CHIAVARI (GENOVA), 8 MAG. 2009 – Una sentenza a suo modo rivoluzionaria, soprattutto in un momento in cui sembra andare in fumo la legge sulla class action, studiata a suo tempo sul modello anglosassone per difendere i consumatori. Stiamo parlando della sentanza del giudice Del Nevo di Chiavari che ha imposto a una banca di restituire a una coppia di pensionati i 100mila euro persi in bond Parmalat.Grave inadempimento comportamentale per la non corretta comunicazione dei rischi dell’investimento e la completa responsabilità contrattuale: sono queste infattile motivazioni con le quali il giudice relatore Andrea Del Nevo, del collegio giudicante del Tribunale Civile di Chiavari, ha stabilito, con una sentenza emessa lo scorso 28 aprile, la restituzione di oltre centomila euro da parte di un istituto di credito ad una coppia di pensionati di Chiavari che aveva investito tutti i suoi risparmi in bond Parmalat.

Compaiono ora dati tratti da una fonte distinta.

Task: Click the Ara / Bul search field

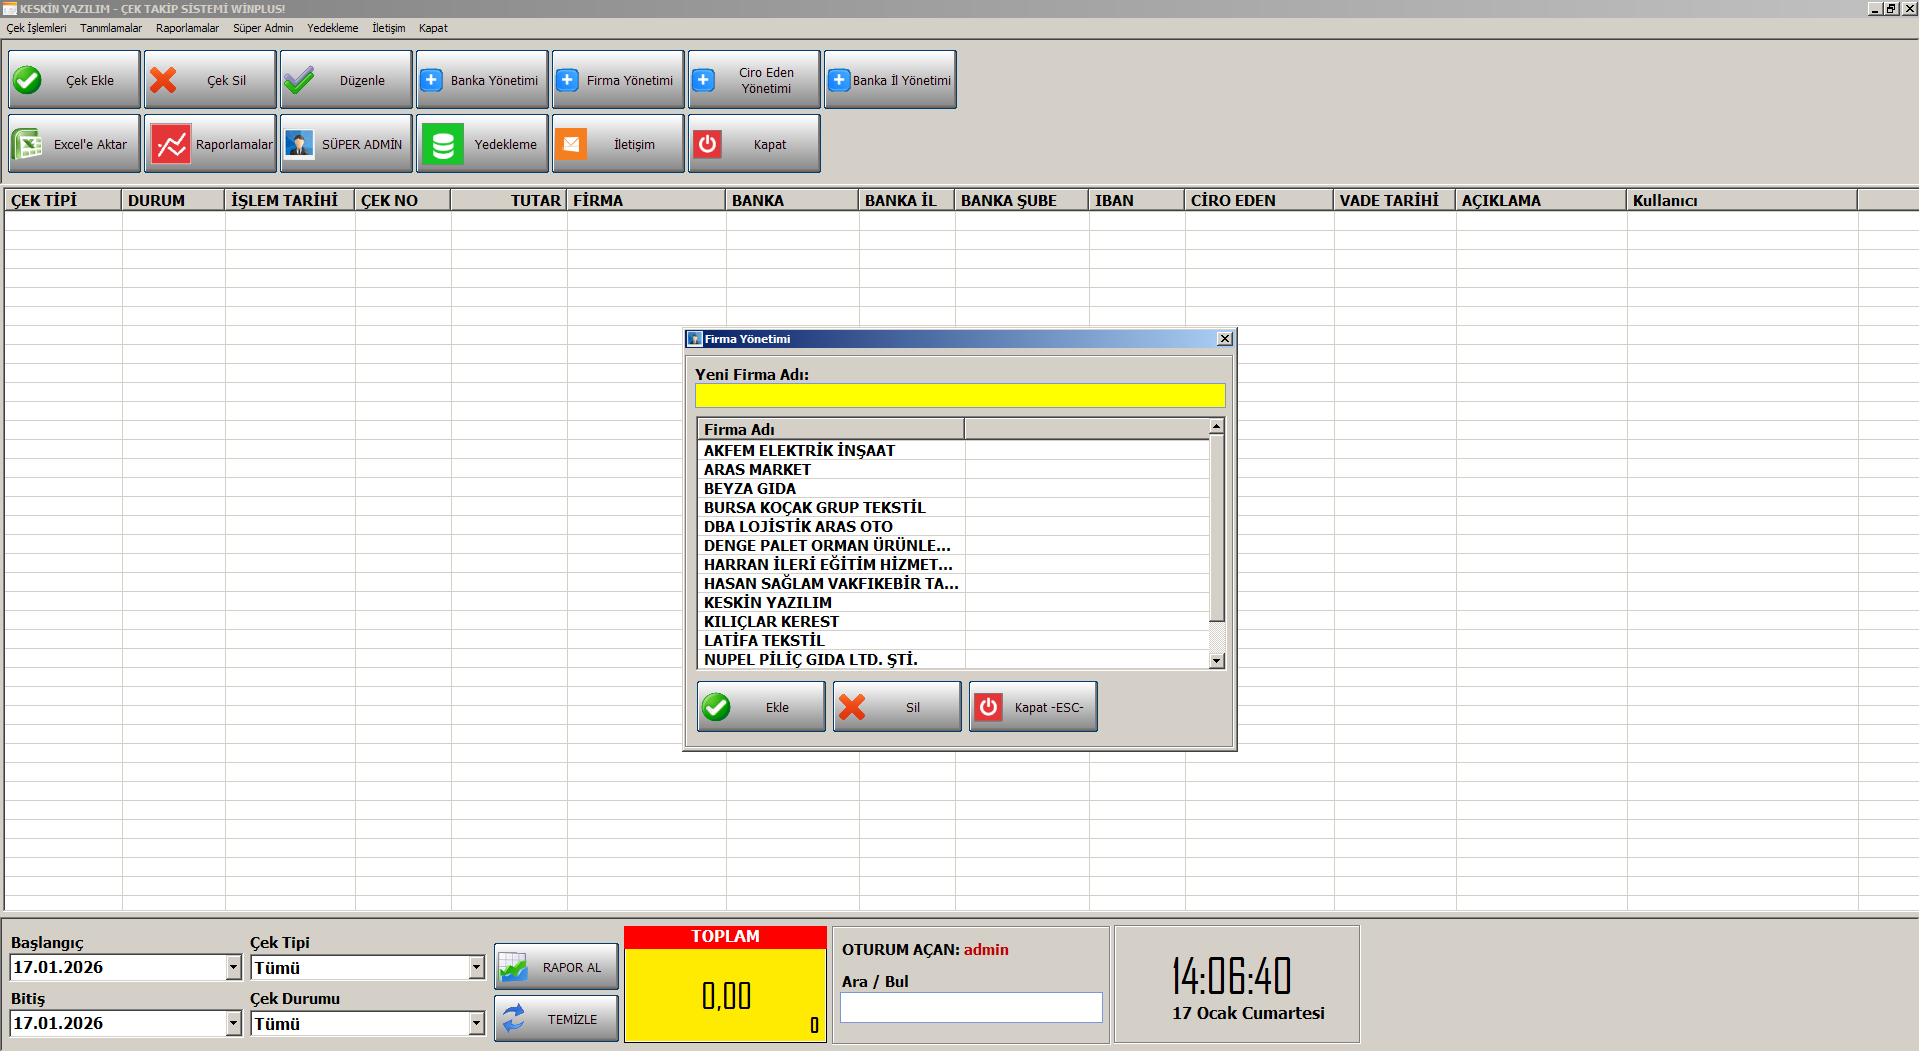Action: click(970, 1007)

La somma corrisponde all’intero investimento perso ed è uno dei risarcimenti più significativi in Liguria e in Italia nell’ambito delle vicende giudiziarie legate al crack che nel novembre del 2003 ha travolto il gruppo di Callisto Tanzi. I due pensionati, un anno prima, avevano deciso di investire i proventi della propria liquidazione e, per questo, si erano rivolti alla propria banca la quale, senza informarli dei rischi che correvano, aveva fatto investire loro l’intera somma (99 mila e 800 euro) in bond della Parmalat. Dopo il crack la coppia aveva perso l’intera somma e per questo si è rivolta allo studio di avvocati chiavaresi Vanti e Moriero. La causa si è conclusa pochi giorni fa ed ha stabilito la colpa della banca e la restituzione del 100% della somma investita più gli interessi, per un totale di quasi 107 mila euro.